I wasn’t entirely sure how to be better about self-care, though, and I have to give credit for my breakthrough to Mel Jolly at Author Rx. I subscribe to her excellent newsletter, and this summer she said something that really stuck with me:

I hate making the same decisions about what to do in which order day after day, so I try to put myself on autopilot as much as possible.

Then, a few weeks later, she shared a story about a friend whose young son got easily distracted during his morning routine, so she made him a list:

Shower
Brush teeth
Make bed
Get dressed
Put on shoes
Eat Breakfast

Mel did something similar for her morning routine.

The truth is, I already knew what I needed to do to feel better. The problem was actually doing it. I’d come home from the day job all keyed up and stressed out, look at my to-do list, and say to myself, I don’t have time for self-care. So I’d jump straight into work, but I’d be unfocused and stressed out, and end up procrastinating on Twitter while feeling guilty.

OH MY GOD, I realized. What if I set aside a certain amount of time each day (I started with an hour and a half, but it wasn’t enough, so I ended up with two hours), and then made a self-care checklist? If I did everything the same way in the same order every time, and I made a commitment to do it “every day after work unless I had something scheduled with another person”, that would eliminate all the fussing and debating. I would just do it.

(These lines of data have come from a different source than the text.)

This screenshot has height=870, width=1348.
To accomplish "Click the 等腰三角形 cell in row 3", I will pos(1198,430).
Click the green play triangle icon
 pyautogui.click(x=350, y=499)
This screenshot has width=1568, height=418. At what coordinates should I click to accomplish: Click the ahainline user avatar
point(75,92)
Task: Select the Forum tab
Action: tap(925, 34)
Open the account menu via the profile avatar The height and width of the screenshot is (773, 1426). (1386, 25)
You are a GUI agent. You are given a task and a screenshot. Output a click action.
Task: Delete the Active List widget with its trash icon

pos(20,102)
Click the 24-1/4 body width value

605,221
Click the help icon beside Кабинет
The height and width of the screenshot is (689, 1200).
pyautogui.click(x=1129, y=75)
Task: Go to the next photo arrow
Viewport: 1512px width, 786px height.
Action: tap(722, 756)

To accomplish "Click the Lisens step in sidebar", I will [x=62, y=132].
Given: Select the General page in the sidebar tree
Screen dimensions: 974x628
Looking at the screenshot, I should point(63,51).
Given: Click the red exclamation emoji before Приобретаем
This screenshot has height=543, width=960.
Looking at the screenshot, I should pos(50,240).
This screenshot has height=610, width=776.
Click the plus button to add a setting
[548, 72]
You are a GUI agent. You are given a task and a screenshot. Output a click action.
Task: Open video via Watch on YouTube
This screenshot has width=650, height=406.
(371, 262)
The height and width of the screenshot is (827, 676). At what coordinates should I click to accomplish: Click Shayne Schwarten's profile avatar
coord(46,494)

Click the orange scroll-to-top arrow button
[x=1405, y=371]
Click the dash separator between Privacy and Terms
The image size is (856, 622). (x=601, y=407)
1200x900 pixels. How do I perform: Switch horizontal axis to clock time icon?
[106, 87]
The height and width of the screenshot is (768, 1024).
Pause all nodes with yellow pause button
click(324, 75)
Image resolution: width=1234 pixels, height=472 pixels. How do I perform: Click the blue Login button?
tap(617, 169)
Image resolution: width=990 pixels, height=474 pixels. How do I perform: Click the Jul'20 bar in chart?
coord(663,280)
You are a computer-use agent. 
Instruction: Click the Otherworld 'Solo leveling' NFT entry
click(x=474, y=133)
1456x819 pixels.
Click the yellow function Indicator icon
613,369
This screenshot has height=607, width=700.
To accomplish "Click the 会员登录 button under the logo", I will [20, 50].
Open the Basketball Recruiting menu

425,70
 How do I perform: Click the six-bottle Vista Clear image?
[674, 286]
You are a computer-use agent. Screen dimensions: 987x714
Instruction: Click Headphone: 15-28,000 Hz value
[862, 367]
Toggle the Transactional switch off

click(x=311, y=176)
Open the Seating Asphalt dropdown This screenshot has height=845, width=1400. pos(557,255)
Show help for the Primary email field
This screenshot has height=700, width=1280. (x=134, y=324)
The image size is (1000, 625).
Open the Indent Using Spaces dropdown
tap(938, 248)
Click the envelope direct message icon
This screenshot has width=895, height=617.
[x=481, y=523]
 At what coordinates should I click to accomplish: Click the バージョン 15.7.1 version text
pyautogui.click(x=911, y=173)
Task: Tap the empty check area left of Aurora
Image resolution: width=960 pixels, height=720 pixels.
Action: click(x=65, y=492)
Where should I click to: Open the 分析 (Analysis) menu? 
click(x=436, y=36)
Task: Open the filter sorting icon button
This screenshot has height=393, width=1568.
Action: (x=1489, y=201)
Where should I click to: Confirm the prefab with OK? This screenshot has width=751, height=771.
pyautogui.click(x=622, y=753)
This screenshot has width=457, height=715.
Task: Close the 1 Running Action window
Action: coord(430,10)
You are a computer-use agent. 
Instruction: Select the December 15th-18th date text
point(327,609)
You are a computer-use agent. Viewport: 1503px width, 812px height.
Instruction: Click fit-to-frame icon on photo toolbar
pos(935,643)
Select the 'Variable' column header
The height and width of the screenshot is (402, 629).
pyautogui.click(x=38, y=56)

And look, I know two hours, three or four times a week, sounds like a lot of time. That’s possibly eight hours, just to make myself feel better.

But you know what? It is so, so worth it. I’m not gonna say I’m always perfect about follow-through, or that I never skip a day, because I totally am not, and I do at least once a week. BUT usually once I do start, I go through the whole two hours, and I feel great afterwards. Not only that, but I’m ready to actually sit down and work at my writing and career!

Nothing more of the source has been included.